My friend, and Exabeam’s Chief Data Scientist, Derek Lin, previously wrote a blogpost about the wrong and right ways for data science and security operation teams to interact. In this post, I would like to expand on that idea and talk about the nature of the two disciplines, their complementary aspects, and how each is indispensable for meaningful security analytics.
Data science has done wonders in many vertical domains, from retail to marketing to biology. It is only natural to try and apply it to the security domain, especially when traditional rule based approaches have reached their limits.
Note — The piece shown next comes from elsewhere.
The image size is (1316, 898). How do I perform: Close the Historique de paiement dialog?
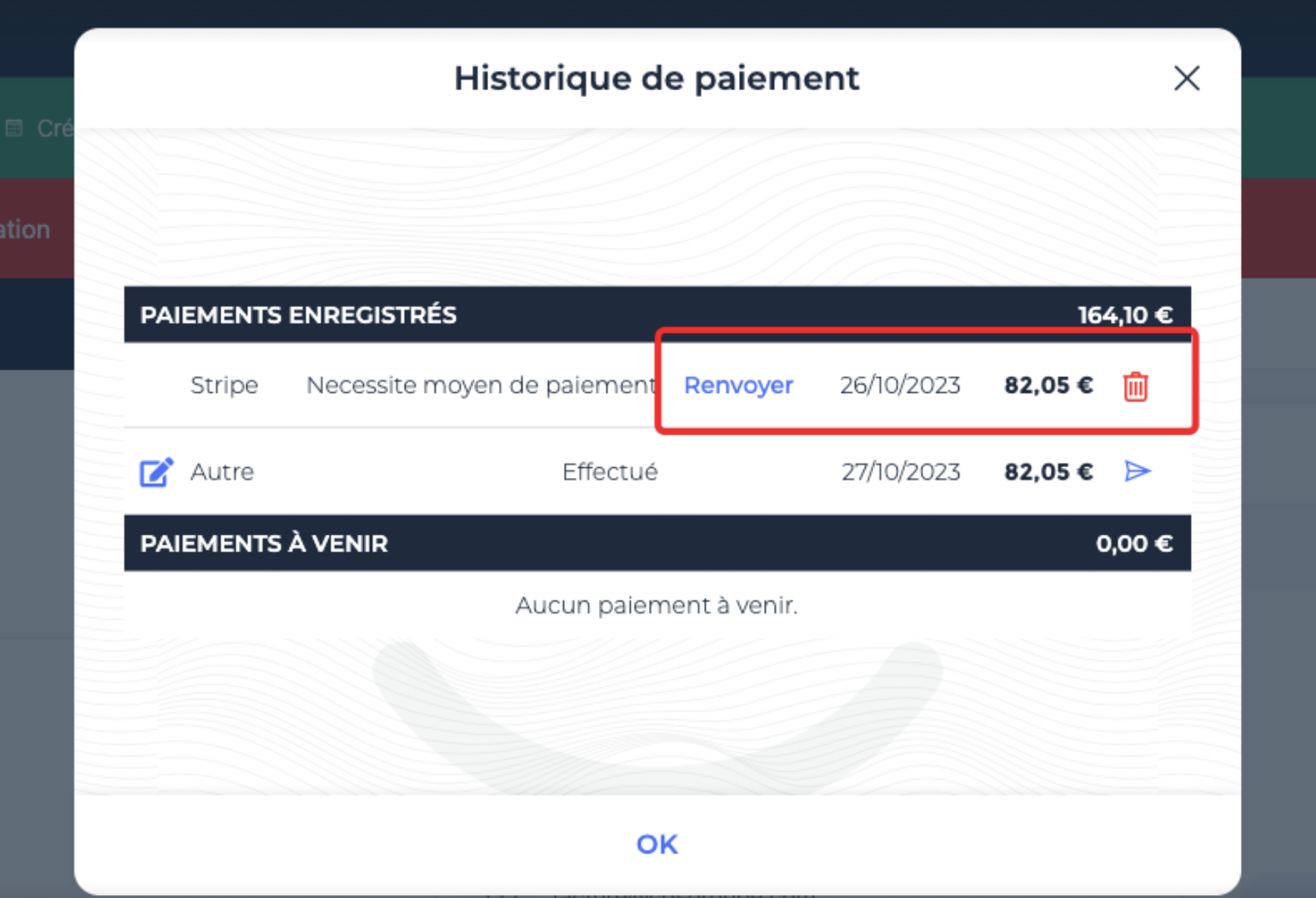click(x=1186, y=78)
However, the security domain has some unique aspects which makes it more challenging for data science to consume directly.
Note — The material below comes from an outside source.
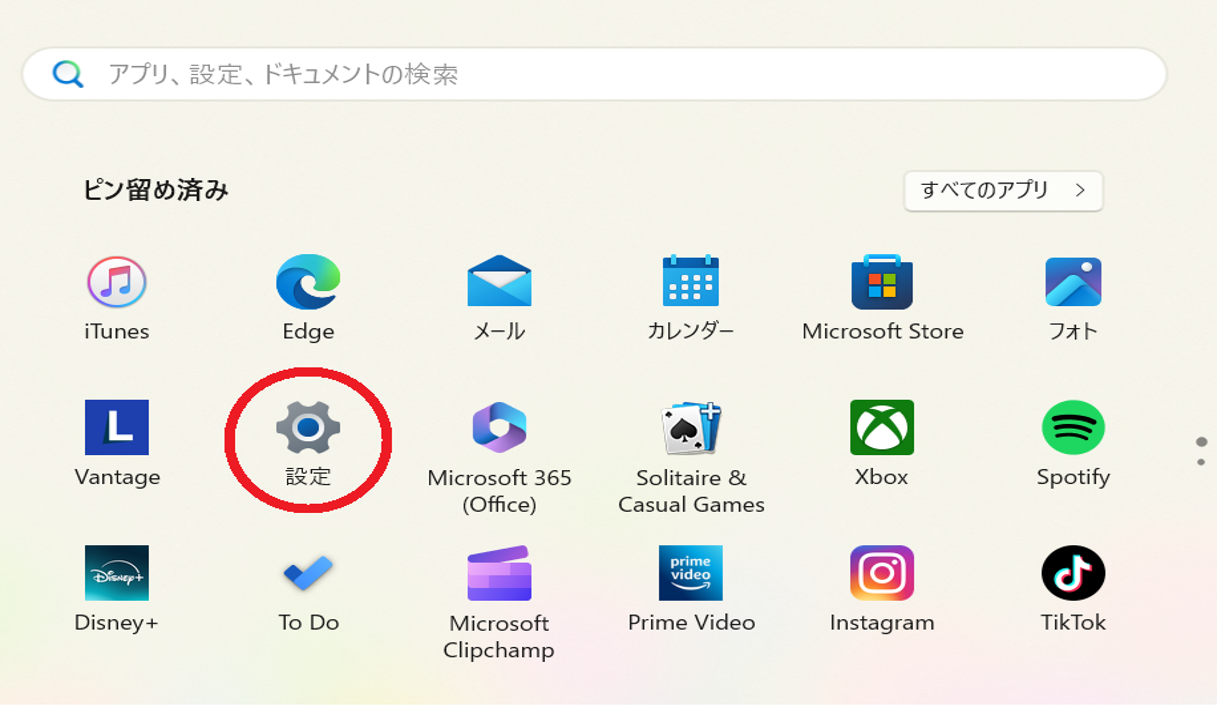
Task: Launch TikTok
Action: click(x=1072, y=573)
A major difference between security and other domains is that in other domains the result that is required from the data science is usually well-defined, e.g. the existence of a disease or lack thereof, the list of movies a user is likely to watch, etc. In security analytics, however, the required output is the identification of “malicious behavior.” This definition is subjective and much more vague. Analyzing results is also difficult as there is usually more than one way to explain unusual behaviors (more on that here).
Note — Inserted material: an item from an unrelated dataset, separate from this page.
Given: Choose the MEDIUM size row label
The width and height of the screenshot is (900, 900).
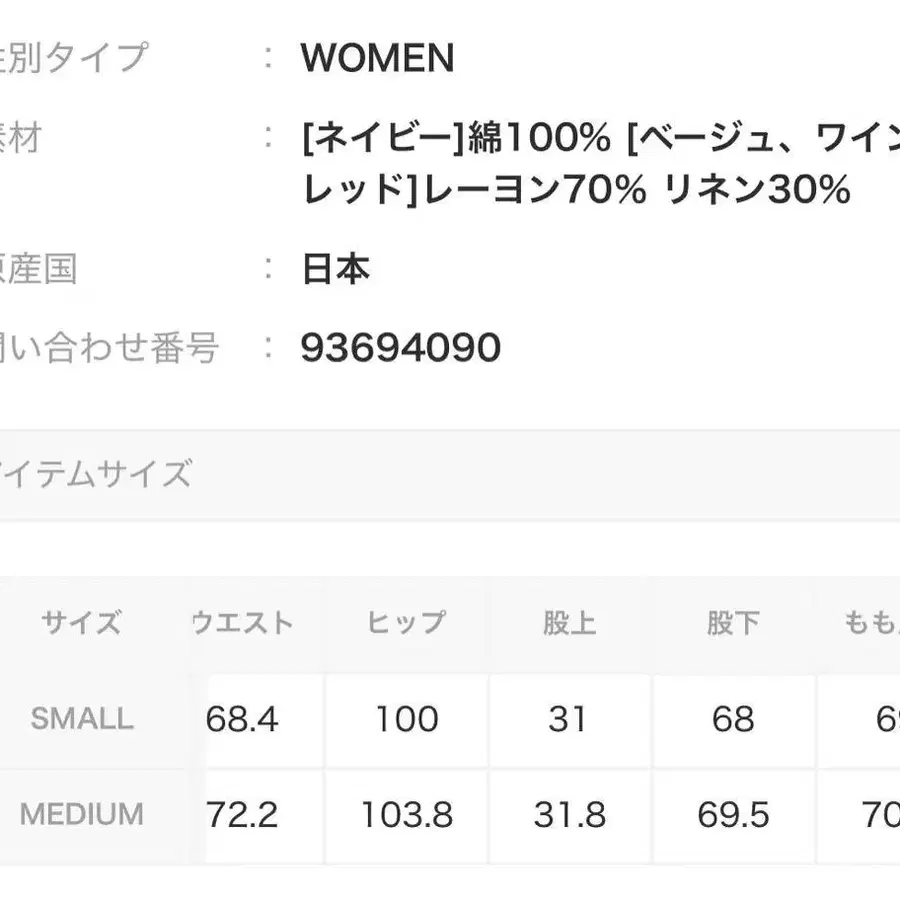Looking at the screenshot, I should tap(81, 814).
Another challenge is the wide gap between the raw security data and the data that algorithms can successfully consume. My favorite example is that a simple logon in a Windows environment produces at least 4 different log events of different types. Without understanding the intricacies of the Kerberos protocol, how it is implemented in Windows and its interaction with the security logs, these events will be treated independently, whereas in fact they are all part of a single transaction.
Trying to digest security data directly will almost surely guarantee results that are useless, albeit statistically significant.
Security research can fill much of the gaps mentioned above. Good security researchers will not only understand the meaning of the logs, they will also know how to extract information that is concealed or exists in them indirectly. They will understand things like the difference in the logging mechanism of domain controllers versus member servers, and whether an event is likely to appear often or seldom. They will know the meaning of hundreds of event types and sub-types, and which events are must haves and which can be safely ignored.
However, when it comes to identifying servers or users that are frequently observed together, or applying collective inference to decisions, most security researchers will have a harder time. In most cases, security researchers will not be familiar with concepts such as Probabilistic Graphical Models, Bayesian Networks and Collaborative Filtering, and the problems they can solve. This is where the security domain ends and the data science domain starts again.
As you can see, there is a symbiotic relationship between data science and security research. Neither will be fully effective without the other. Good security research as well as top notch data science are needed in order to provide meaningful security analytics. Each practitioner will have their strengths and shortcomings, but bringing together the right mix of both will create the much desired whole and complete solution that is so desperately needed today.